IMF-Dünya Bankası-Ankara menşeli paketleri düşünelim. Kıbrıslı Türklere zorla dayatılan yasalar ve düzenlemelerin temel gerekçelerinden biri açık ve örtük olarak söylendiği haliyle hasta bir ekonomik ve toplumsal yapıya sahip olmamız. Yani geleceğimize ait hayallerimizin olması. Güzel günler düşlememiz. Bu hastalık ise ancak şok edici tedbirlerle giderilebilir bazılarına göre. Ama tarih bize gösteriyor ki Dünya’nın neresine gidilirse gidilsin adına “Acı İlaç- Acı Reçete” denilen bu şok edici deneyimlerin sonucu benliklerin yitirilmesidir. Tüm bu yaşananların sonucu da eğer Kıbrıslı Türkler ayağa kalkmaz, birleşmez ve direnmezse tam bir benlik yitimi olacaktır. Tıpkı Cameron’un çalışmasındaki gibi.

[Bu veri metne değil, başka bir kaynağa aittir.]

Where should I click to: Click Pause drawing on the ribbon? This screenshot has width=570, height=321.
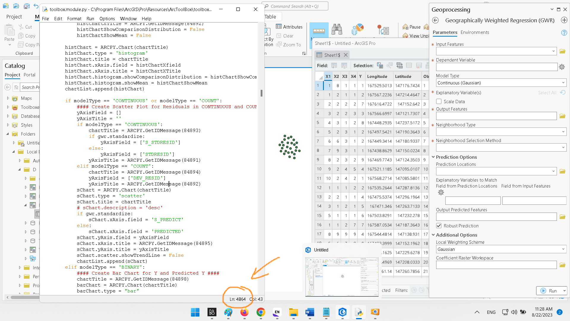point(411,27)
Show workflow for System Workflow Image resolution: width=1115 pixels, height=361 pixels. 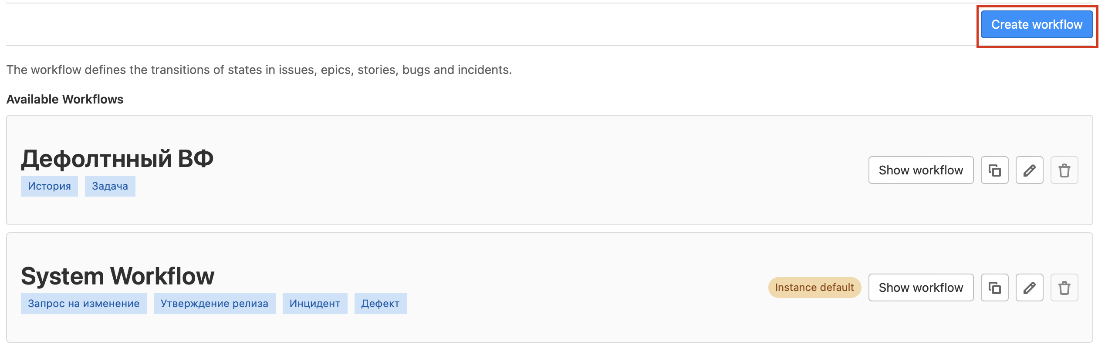pos(921,287)
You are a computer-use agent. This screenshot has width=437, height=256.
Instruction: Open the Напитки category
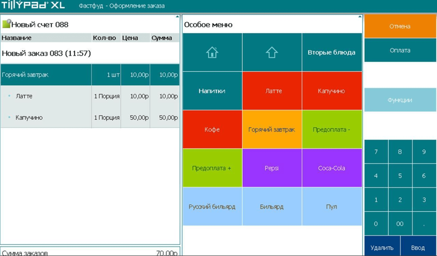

Ama insanlar doğaları gereği güçlüdür. Hayal etme becerisini istismar eden ve kabus görmeye çeviren bu gibi girişim ve çalışmalara rağmen Psikoloji bilimi de bugün bu becerinin insanları ne kadar güçlü kılabileceğinin üzerinde duruyor. Çocukların hayal dünyasının genişliğiyle psikolojik sağlığı bir tutuyor. Yetişkinlerde geleceği olumlu hayal etmenin psikolojik rahatsızlıkları azaltan başlıca etmenlerden biri olduğunu vurguluyor. O yüzden hayal edin, düşleyin ve direnin diyor alternatif psikologlar. “Sizi hasta eden yalnızca bireyselleşme, yalnızlaşma, rekabet değildir, bu kavramların çıktığı kaynaktır yani sistemin kendisidir.” diyorlar. Cameron’un hasta-kurbanlarından ve tedavi-işkence sürecini en az hasarla atlatanlardan biri Psikologların söylediklerini doğrular nitelikte şöyle diyor: “Gerçekle bağlantımı sağlayan tek şey hastane-hapishanenin üzerinden her gün aynı saatte geçen bir uçağın motor gürültüsüydü. O gürültü sayesinde dışarıda hala bir hayatın sürüp gittiğini hayal edebildim.”
Bizi hayata bağlayan hayallerimiz olduğu sürece benliğimizi kaybetmemek adına umudumuz olacak. Zorbaları ve onlara yardım eden işbirlikçileri ise tarih yargıladı ve yargılayacak.